Thursday, May 14, 2026

Educating Imaginative and prescient-Language Fashions to Communicate Cinema – Machine Studying Weblog | ML@CMU


A 12 months of constructing a video caption pipeline with 100+ skilled creators, and what it taught us about scaling supervision as an alternative of fashions.

By Zhiqiu Lin and Chancharik Mitra. Based mostly on our CVPR 2026 work, Constructing a Exact Video Language with Human-AI Oversight (Spotlight, High 3%).

How shut is in the present day’s video generator to a Hollywood cinematographer?

Hollywood administrators attain for sure pictures as a result of they make a scene land. They cue a selected feeling within the viewer that flat protection can not. Open your favourite video generator (Veo 3.1, Seedance 2, or any of the newest open-source fashions) and ask it for a dolly zoom of a person standing in the midst of a bustling road, the way in which Hitchcock used the shot to make the world really feel like it’s collapsing inward. Or a rack focus pulling from a espresso cup to the lady behind it, the form of focus pull that quietly tells the viewers the place to look. Or a Dutch-angle shot of a nervous particular person staring into the void, a tilted body that places the viewer on edge.

Most mills will hand again one thing near a generic dolly-in, or a slow-motion clip with the improper focal topic. The output is normally visually competent, however it doesn’t do the factor. The mannequin has clearly seen movies that comprise these methods. It simply doesn’t know how one can act on the phrases.

We predict that is symptomatic of a broader hole. Filmmakers talk with a shared, exact vocabulary: shot measurement, body place, focus sort, lens distortion, digital camera peak, video velocity. Immediately’s vision-language fashions (VLMs), and the captioning datasets that feed them, principally don’t.

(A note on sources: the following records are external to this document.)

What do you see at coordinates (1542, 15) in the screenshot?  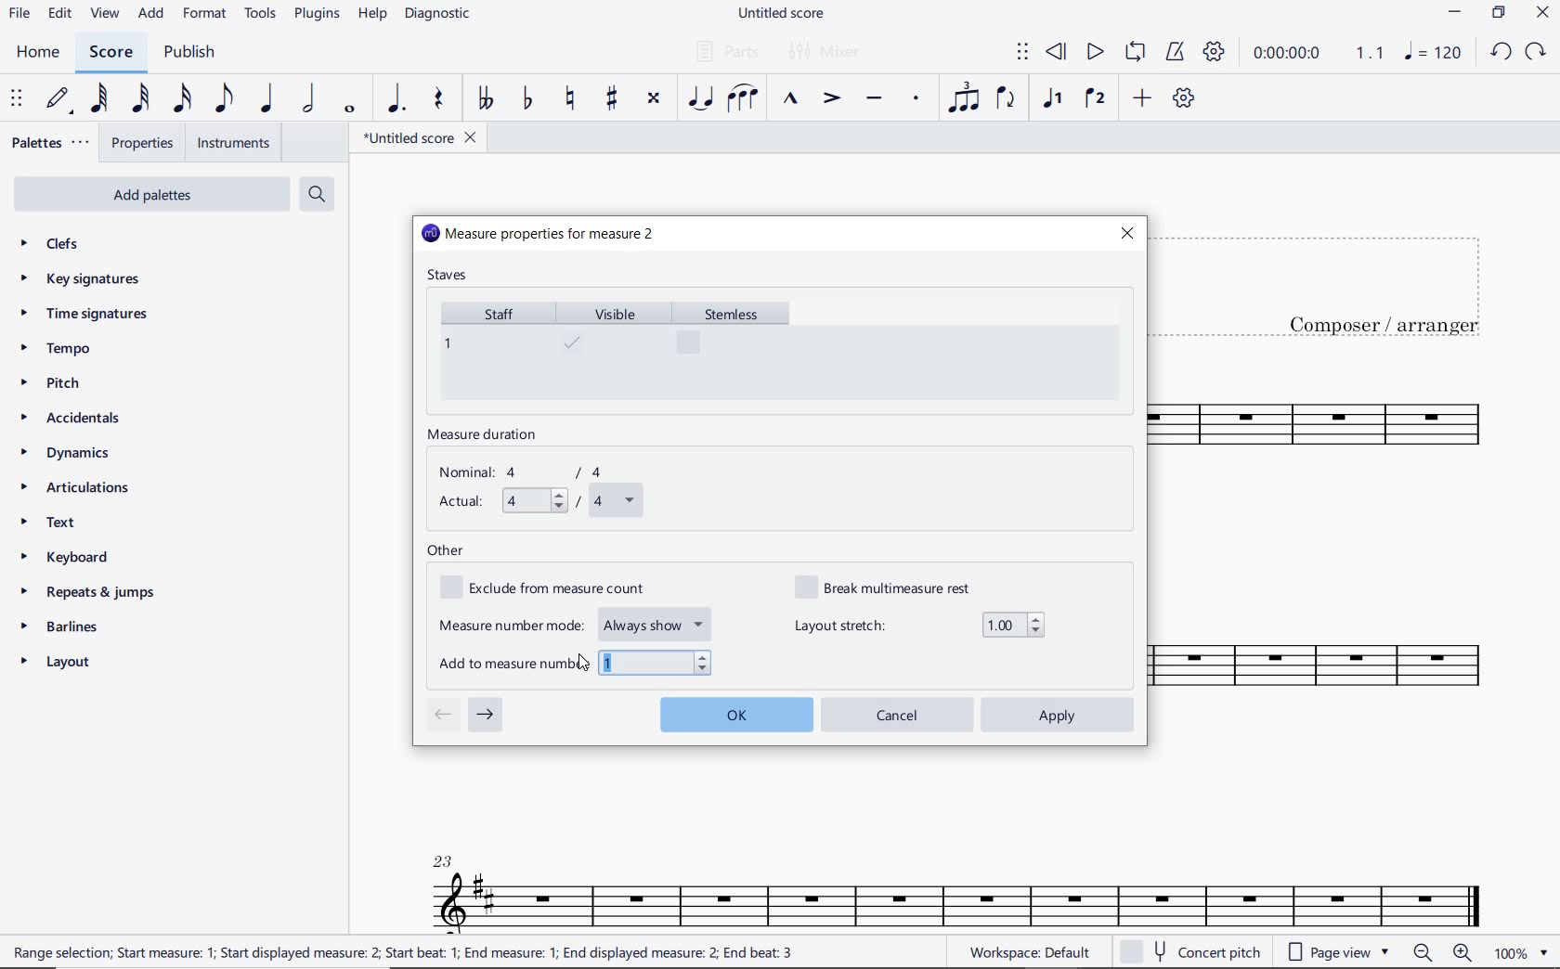 I see `CLOSE` at bounding box center [1542, 15]. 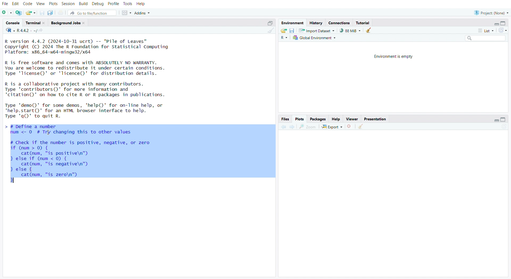 I want to click on environment, so click(x=293, y=23).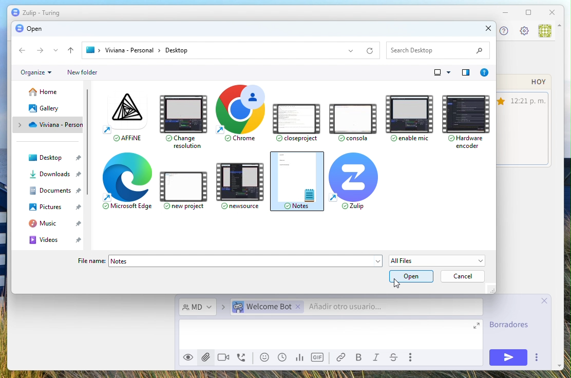 The image size is (571, 378). What do you see at coordinates (484, 72) in the screenshot?
I see `Help` at bounding box center [484, 72].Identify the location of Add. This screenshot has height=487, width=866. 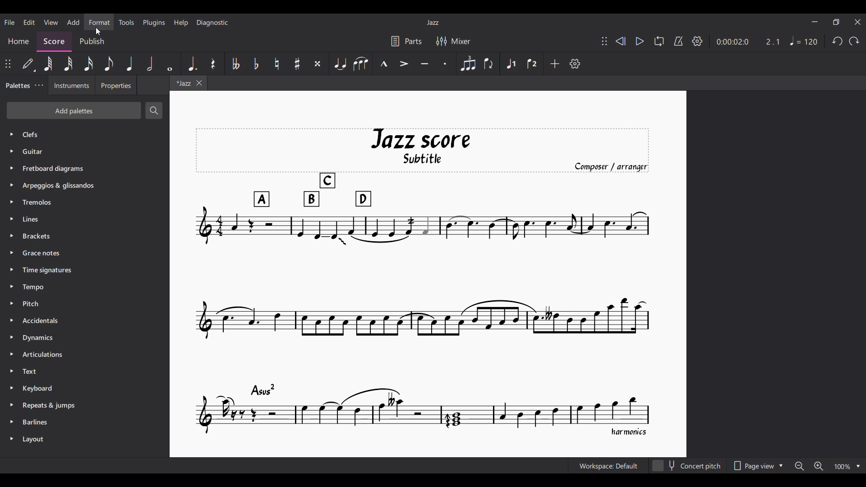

On this put up we describe CHAI, a captioning pipeline (in our utilization, a caption is an extended, structured paragraph describing a video’s content material, movement, and digital camera work — not a subtitle monitor) that we constructed over the previous 12 months with 100+ skilled video creators. The acronym stands for Critique-based Human-AI Oversight. Present video caption datasets are usually written both by crowdworkers, who lack the cinematic vocabulary to explain a shot exactly, or by giant vision-language fashions, whose captions learn easily (fluent — no grammatical or stylistic errors) however routinely describe objects and motions that aren’t within the video (hallucinated). The central concept behind CHAI is to mix the 2: the captioner mannequin (e.g., a big video-language mannequin equivalent to Gemini-2.5-Professional) writes the draft, a educated human critiques it, and the mannequin revises in opposition to that critique.

This put up works by means of 4 questions:

1. Why do VLMs battle with cinematic prompts?

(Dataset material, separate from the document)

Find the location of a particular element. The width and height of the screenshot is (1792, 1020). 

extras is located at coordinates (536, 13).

2. How ought to people and fashions divide the captioning work?

3. Does the standard of human critique change what the mannequin can be taught?

4. Do higher captions within the coaching knowledge give us a greater video generator?

Determine 1. Three failure modes of present video captioning pipelines (high, crimson), and the alternatives we make in response (backside, blue): a exact specification, a human-AI oversight loop, and post-training on express preferences plus critiques relatively than output-only comparisons.

Query 1: Why do VLMs battle with cinematic prompts?

A pure first speculation is that this can be a capability downside — that the present technology of vision-language fashions is just too small, has too little context, or has not been pretrained on sufficient video to deal with cinematic prompts, and that the following technology will clear up it. However after auditing eight well-liked video-text datasets from 2016 to 2025 (ActivityNet Captions, MSR-VTT, DREAM-1K, ShareGPT4Video, PerceptionLM, and others), we predict the bottleneck is elsewhere. The visible content material is within the movies these fashions practice on, and trendy VLMs understand it effectively. What’s lacking is the language: the captions paired with these movies don’t comprise the exact vocabulary wanted to explain cinematic method. In our experiments, coaching bigger fashions on extra of the identical knowledge solely marginally improved these points. They look like issues of annotation coverage, not of capability.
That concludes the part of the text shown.